Thermal power station
- Primary fuel: Wood chips
- Secondary fuel: Peat
- Cogeneration?: Yes
- Thermal capacity: 49 MW (unit 1) 76.5 MW (unit 2)

Power generation
- Nameplate capacity: 25 MW (unit 1) 21.4 MW (unit 2)
- Annual net output: 180 GWh

External links
- Website: www.elektrijaam.ee

= Väo Power Plant =

Power station in Tallinn, Estonia

The Väo Power Plant (also known as Tallinn Power Plant) is a biomass and peat-fired combined heat and power plant in Tallinn, Estonia. It's located in the eastern end of Tallinn in Väo, in a depleted part of Väo limestone quarry. The plant supplies district heating to Lasnamäe and the central districts of Tallinn.
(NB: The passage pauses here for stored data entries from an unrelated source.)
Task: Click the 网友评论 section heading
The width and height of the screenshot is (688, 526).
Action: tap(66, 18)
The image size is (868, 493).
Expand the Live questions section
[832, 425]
Construction started in 2007 and the power plant was commissioned in 2009. Originally, the project was started by Estonian businessman Urmas Sõõrumaa and was sold then to an affiliate of Dalkia. Since 2011 majority stake is owned by Estonian businessman Kristjan Rahu company Utilitas.
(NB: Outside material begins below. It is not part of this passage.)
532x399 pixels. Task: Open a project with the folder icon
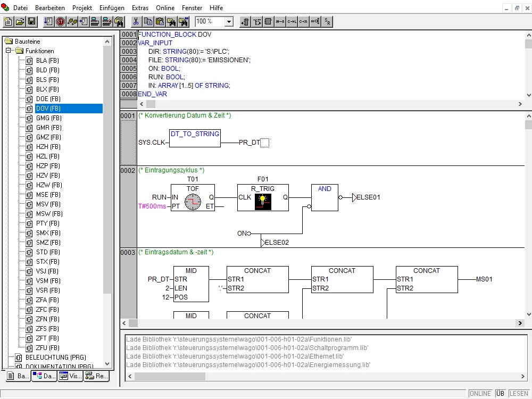pyautogui.click(x=20, y=21)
The power plant has capacity of 25 MW of electrical power and 49 MW of heat. It is fired by wood chips and peat. It has he a 70 m high flue gas stack, supplied by Finnish company Noviter. The main contractor was KMG Inseneriehitus, turbine was provided by Siemens, fuel handling system provided by BMH Technology Oy, boiler was provided by Noviter and Metso.

In 2014, construction of the Väo 2 power plant with 21.4 MW of electrical power and 76.5 MW of heat capacity started. Like Väo 1, it is fired by wood chips and peat. The main contractor was Axis Technologies. The turbine was supplied by MAN SE. The plant was commissioned in 2016. A 1.1 GWh hot water storage tank started in 2026.